Dataset content:
○ ○ ○ ○

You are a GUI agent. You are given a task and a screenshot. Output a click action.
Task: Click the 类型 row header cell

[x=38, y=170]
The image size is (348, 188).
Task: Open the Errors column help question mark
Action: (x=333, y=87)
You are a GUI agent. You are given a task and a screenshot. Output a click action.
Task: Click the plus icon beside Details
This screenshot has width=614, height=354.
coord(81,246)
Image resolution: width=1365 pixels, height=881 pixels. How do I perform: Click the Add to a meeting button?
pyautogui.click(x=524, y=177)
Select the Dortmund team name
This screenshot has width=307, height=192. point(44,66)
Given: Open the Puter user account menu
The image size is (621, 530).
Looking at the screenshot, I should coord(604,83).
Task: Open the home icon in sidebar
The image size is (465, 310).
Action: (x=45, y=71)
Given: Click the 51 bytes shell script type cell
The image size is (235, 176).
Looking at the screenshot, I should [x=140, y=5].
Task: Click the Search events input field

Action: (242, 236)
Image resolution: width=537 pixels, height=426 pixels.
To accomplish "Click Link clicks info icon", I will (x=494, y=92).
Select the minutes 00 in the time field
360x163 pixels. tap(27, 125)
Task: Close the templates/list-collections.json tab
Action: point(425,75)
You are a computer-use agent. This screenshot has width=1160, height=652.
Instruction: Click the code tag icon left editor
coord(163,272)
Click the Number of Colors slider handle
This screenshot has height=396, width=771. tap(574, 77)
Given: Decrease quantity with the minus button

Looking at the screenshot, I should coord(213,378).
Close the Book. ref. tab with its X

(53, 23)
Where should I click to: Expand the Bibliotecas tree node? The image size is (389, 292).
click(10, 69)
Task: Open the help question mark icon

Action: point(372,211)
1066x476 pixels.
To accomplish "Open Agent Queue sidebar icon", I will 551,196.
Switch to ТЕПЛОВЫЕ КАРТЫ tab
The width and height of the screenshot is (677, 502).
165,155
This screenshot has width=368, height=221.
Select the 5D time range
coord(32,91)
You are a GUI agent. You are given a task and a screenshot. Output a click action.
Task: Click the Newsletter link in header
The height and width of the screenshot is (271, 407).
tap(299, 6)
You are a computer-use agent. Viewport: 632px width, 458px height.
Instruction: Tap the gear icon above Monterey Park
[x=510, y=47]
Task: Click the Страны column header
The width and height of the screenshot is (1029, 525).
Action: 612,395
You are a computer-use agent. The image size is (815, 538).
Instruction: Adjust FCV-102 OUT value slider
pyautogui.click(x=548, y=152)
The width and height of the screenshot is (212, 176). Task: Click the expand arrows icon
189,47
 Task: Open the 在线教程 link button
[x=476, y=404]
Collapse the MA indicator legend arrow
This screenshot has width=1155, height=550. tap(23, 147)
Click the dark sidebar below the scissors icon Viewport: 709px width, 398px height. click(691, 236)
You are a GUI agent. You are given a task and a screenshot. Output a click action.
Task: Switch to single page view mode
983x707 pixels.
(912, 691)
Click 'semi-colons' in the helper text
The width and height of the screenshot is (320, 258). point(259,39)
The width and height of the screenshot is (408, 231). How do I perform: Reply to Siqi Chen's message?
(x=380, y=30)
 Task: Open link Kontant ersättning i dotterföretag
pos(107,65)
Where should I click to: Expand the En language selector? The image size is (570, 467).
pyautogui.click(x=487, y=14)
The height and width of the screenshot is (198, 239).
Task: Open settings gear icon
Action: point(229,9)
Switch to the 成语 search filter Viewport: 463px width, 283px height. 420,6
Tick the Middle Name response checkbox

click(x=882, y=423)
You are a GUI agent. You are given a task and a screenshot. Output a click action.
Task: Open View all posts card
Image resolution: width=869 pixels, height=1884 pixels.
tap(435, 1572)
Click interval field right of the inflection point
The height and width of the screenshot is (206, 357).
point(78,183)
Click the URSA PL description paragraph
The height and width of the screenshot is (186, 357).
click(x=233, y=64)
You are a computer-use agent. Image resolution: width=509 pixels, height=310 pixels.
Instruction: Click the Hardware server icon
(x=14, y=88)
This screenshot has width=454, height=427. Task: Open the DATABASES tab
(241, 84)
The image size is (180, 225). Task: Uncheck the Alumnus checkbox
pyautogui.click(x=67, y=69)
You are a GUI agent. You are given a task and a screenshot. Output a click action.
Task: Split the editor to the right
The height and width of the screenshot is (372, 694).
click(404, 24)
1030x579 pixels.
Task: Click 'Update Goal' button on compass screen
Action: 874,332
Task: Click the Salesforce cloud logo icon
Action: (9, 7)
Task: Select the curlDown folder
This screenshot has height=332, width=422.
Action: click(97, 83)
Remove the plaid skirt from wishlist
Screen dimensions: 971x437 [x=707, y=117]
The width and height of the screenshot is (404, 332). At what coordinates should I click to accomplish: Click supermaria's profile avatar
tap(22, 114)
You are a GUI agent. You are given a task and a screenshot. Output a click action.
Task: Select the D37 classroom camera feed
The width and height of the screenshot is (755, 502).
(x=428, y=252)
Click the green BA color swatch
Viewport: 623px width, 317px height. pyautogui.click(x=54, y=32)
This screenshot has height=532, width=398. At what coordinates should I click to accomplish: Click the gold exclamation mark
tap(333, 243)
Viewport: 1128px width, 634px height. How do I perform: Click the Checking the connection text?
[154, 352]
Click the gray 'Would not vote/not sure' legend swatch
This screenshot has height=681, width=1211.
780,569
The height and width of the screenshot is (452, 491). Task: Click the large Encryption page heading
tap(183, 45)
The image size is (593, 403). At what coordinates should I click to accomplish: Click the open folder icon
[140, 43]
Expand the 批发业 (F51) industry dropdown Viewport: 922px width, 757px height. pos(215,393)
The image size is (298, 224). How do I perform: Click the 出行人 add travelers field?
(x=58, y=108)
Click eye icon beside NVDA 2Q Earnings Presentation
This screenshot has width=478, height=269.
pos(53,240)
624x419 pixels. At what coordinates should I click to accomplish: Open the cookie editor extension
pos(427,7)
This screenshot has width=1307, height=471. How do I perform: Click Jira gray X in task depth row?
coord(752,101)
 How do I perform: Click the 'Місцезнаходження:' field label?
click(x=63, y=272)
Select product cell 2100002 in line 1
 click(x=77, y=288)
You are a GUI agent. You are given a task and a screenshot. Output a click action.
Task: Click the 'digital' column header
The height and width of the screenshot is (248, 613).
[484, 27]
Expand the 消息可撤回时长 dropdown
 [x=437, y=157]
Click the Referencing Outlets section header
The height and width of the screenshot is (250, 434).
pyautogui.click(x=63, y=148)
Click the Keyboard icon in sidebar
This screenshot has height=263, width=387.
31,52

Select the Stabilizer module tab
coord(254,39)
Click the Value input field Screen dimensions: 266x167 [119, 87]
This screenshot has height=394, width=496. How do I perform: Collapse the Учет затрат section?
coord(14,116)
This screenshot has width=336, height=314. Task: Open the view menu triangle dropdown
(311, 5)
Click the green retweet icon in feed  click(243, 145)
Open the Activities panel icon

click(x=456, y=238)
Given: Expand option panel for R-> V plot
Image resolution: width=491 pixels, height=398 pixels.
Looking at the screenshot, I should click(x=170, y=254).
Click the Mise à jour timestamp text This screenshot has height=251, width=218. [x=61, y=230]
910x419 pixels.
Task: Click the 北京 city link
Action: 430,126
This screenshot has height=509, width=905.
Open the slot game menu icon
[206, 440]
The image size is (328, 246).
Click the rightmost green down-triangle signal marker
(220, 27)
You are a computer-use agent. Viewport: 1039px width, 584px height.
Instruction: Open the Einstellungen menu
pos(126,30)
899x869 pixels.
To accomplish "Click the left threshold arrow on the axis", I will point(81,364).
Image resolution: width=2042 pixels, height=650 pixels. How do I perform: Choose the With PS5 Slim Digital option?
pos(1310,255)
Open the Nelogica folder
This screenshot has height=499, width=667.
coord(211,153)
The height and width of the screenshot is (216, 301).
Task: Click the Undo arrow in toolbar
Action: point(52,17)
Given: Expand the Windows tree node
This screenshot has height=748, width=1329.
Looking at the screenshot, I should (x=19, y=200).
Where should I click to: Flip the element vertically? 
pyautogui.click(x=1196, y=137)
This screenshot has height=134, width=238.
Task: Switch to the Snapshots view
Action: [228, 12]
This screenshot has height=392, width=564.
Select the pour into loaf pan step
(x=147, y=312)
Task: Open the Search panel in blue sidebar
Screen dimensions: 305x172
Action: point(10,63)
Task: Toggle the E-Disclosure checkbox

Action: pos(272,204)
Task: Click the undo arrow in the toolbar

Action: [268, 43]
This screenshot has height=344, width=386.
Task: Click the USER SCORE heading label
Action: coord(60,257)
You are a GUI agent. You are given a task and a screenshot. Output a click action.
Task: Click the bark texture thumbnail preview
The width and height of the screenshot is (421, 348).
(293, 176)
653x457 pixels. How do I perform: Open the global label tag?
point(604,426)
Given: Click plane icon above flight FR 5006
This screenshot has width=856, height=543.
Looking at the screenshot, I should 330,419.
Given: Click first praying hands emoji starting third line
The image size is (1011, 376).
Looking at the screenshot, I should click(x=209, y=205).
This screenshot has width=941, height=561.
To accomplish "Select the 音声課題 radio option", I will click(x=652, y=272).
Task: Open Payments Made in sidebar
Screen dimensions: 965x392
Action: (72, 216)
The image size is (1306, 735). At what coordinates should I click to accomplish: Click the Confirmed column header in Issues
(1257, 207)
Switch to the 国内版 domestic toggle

○ ○ ○ ○

Required work:
Repeat exactly the lines above from the line that contains "Given: Expand the Windows tree node" through the end. Include both of these ends; leave out everything else.

Exercise solution:
Given: Expand the Windows tree node
This screenshot has height=748, width=1329.
Looking at the screenshot, I should (x=19, y=200).
Where should I click to: Flip the element vertically? 
pyautogui.click(x=1196, y=137)
This screenshot has height=134, width=238.
Task: Switch to the Snapshots view
Action: [228, 12]
This screenshot has height=392, width=564.
Select the pour into loaf pan step
(x=147, y=312)
Task: Open the Search panel in blue sidebar
Screen dimensions: 305x172
Action: point(10,63)
Task: Toggle the E-Disclosure checkbox

Action: pos(272,204)
Task: Click the undo arrow in the toolbar

Action: [268, 43]
This screenshot has height=344, width=386.
Task: Click the USER SCORE heading label
Action: coord(60,257)
You are a GUI agent. You are given a task and a screenshot. Output a click action.
Task: Click the bark texture thumbnail preview
The width and height of the screenshot is (421, 348).
(293, 176)
653x457 pixels. How do I perform: Open the global label tag?
point(604,426)
Given: Click plane icon above flight FR 5006
This screenshot has width=856, height=543.
Looking at the screenshot, I should 330,419.
Given: Click first praying hands emoji starting third line
The image size is (1011, 376).
Looking at the screenshot, I should click(x=209, y=205).
This screenshot has width=941, height=561.
To accomplish "Select the 音声課題 radio option", I will click(x=652, y=272).
Task: Open Payments Made in sidebar
Screen dimensions: 965x392
Action: (72, 216)
The image size is (1306, 735). At what coordinates should I click to accomplish: Click the Confirmed column header in Issues
(1257, 207)
Switch to the 国内版 domestic toggle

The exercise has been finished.